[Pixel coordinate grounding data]
————————
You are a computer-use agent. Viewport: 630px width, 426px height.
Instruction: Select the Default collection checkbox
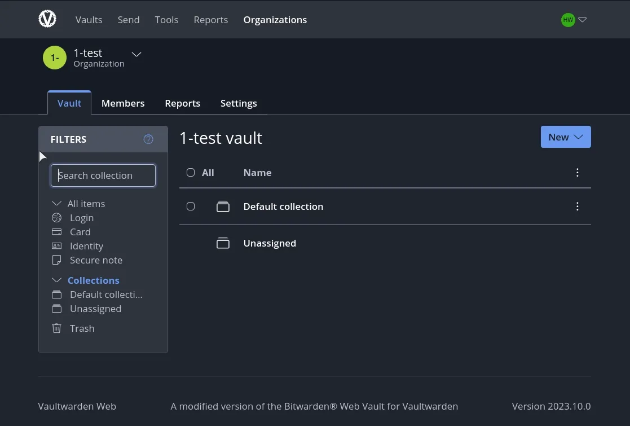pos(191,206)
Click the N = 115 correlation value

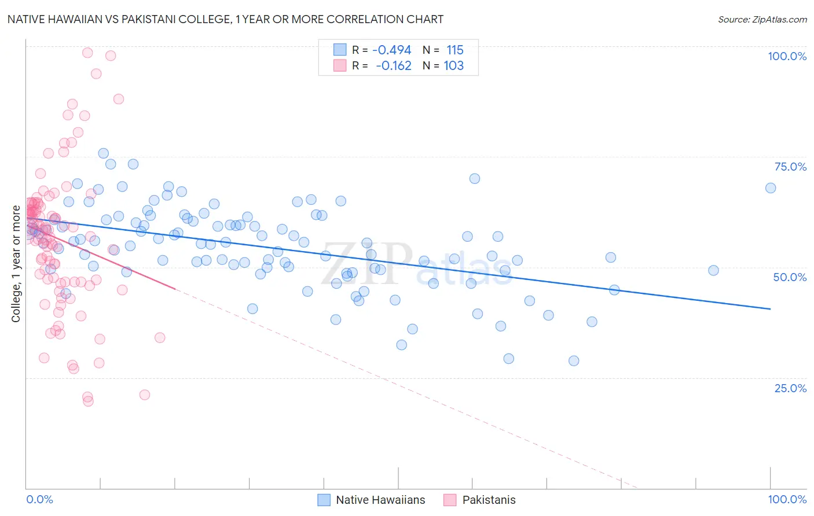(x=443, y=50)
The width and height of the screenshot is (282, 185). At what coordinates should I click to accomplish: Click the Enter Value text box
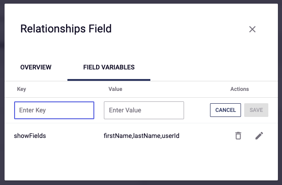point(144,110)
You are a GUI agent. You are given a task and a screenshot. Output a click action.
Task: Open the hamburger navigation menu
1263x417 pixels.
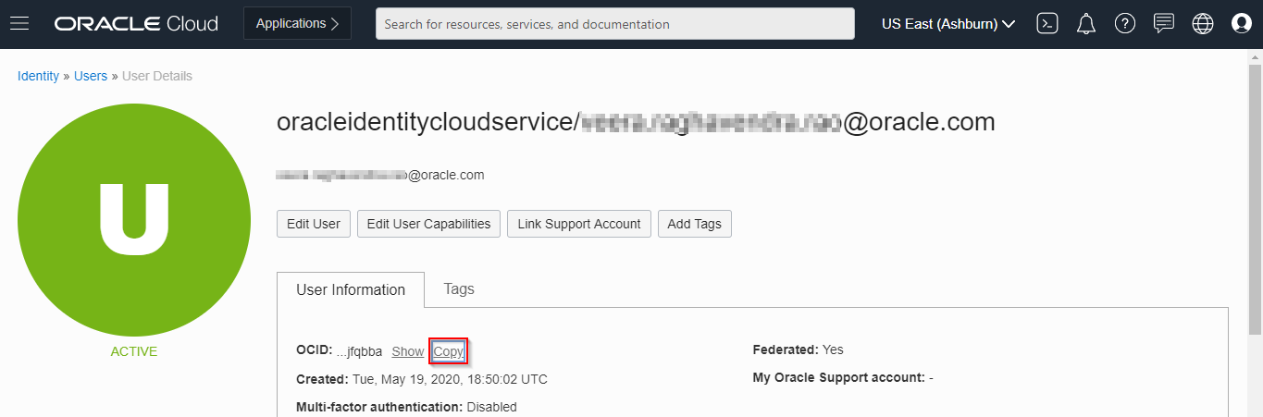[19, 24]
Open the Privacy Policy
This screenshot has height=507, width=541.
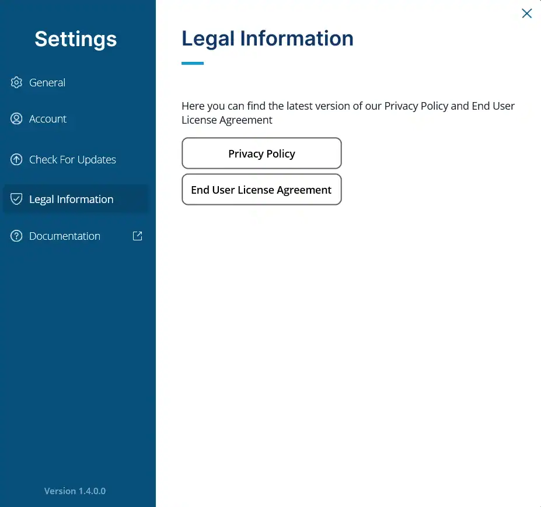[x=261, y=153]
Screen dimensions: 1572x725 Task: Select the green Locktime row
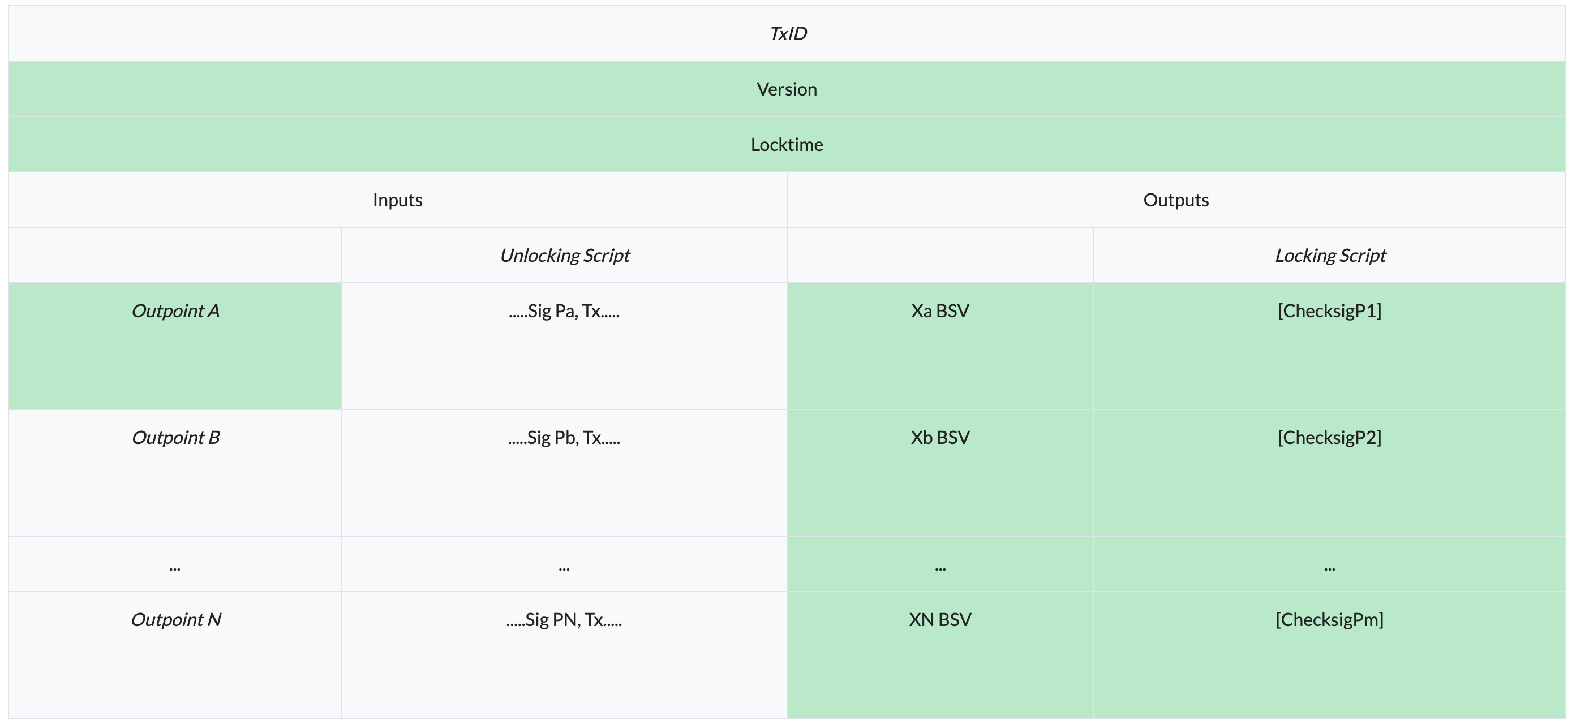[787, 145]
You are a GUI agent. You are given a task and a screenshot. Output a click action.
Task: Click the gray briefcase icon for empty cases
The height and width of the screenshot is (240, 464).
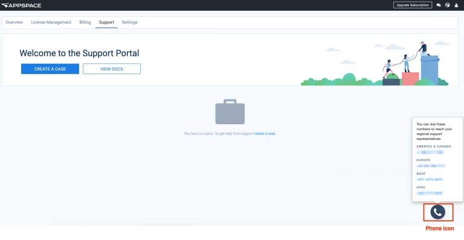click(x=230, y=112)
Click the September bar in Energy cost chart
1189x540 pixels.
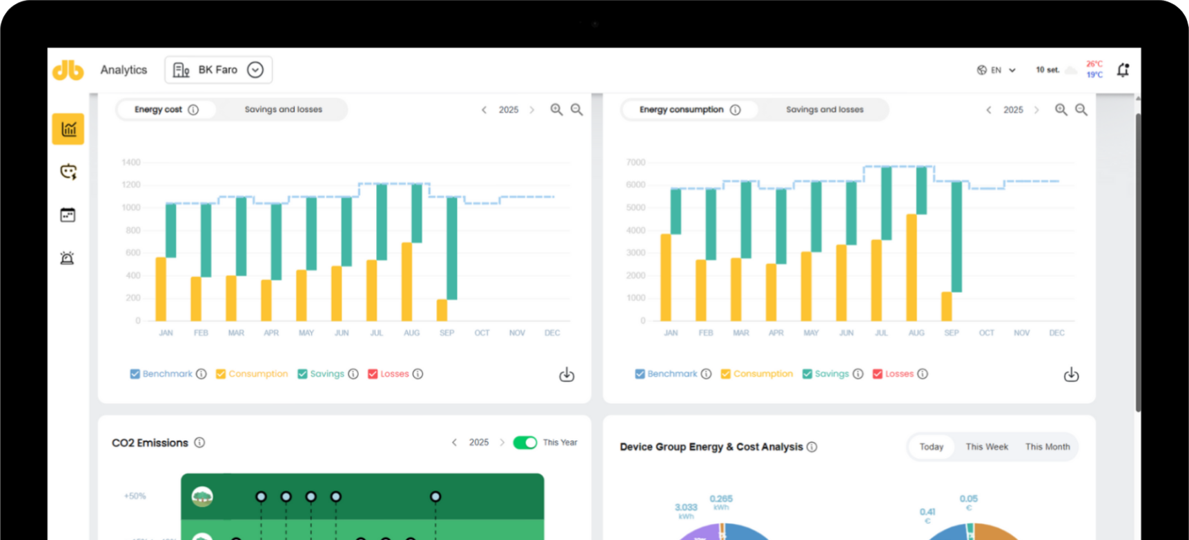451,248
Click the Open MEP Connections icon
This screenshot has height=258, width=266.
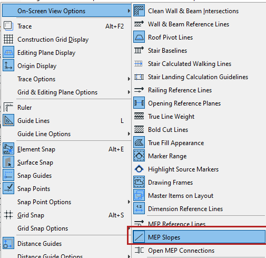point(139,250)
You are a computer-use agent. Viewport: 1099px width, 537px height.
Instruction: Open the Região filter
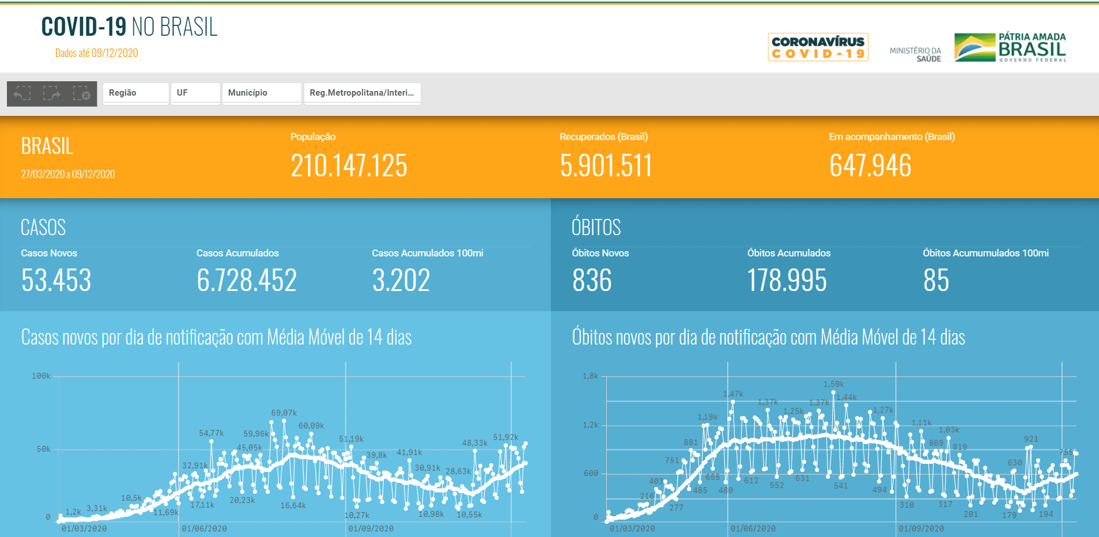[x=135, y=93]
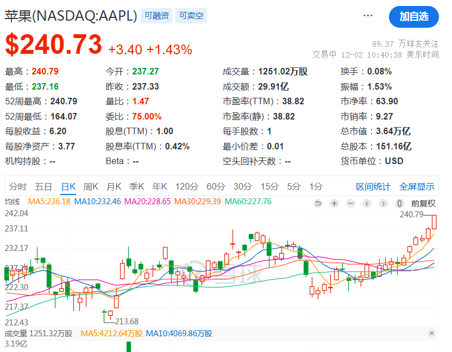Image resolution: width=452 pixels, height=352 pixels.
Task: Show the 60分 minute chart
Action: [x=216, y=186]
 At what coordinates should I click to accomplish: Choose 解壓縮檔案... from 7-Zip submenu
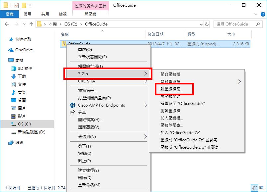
————————
• What needs to be done: Only the lines above from the one with "Click the N = 115 correlation value" to the one with "Task: Click the" should be printed, both included and exactly as written; no picture belongs in the copy.

• Written response:
Click the N = 115 correlation value

(x=443, y=50)
The width and height of the screenshot is (282, 185). At what coordinates should I click to accomplish: Click the Enter Value text box
point(144,110)
You are a GUI agent. You are given a task and a screenshot. Output a click action.
Task: Open the hamburger navigation menu
1263x417 pixels.
[19, 24]
Open the Privacy Policy
This screenshot has height=507, width=541.
[x=261, y=153]
Screen dimensions: 1572x725 Task: Select the green Locktime row
[787, 145]
You are a GUI agent. You are given a task and a screenshot. Output a click action.
Task: Click the gray briefcase icon for empty cases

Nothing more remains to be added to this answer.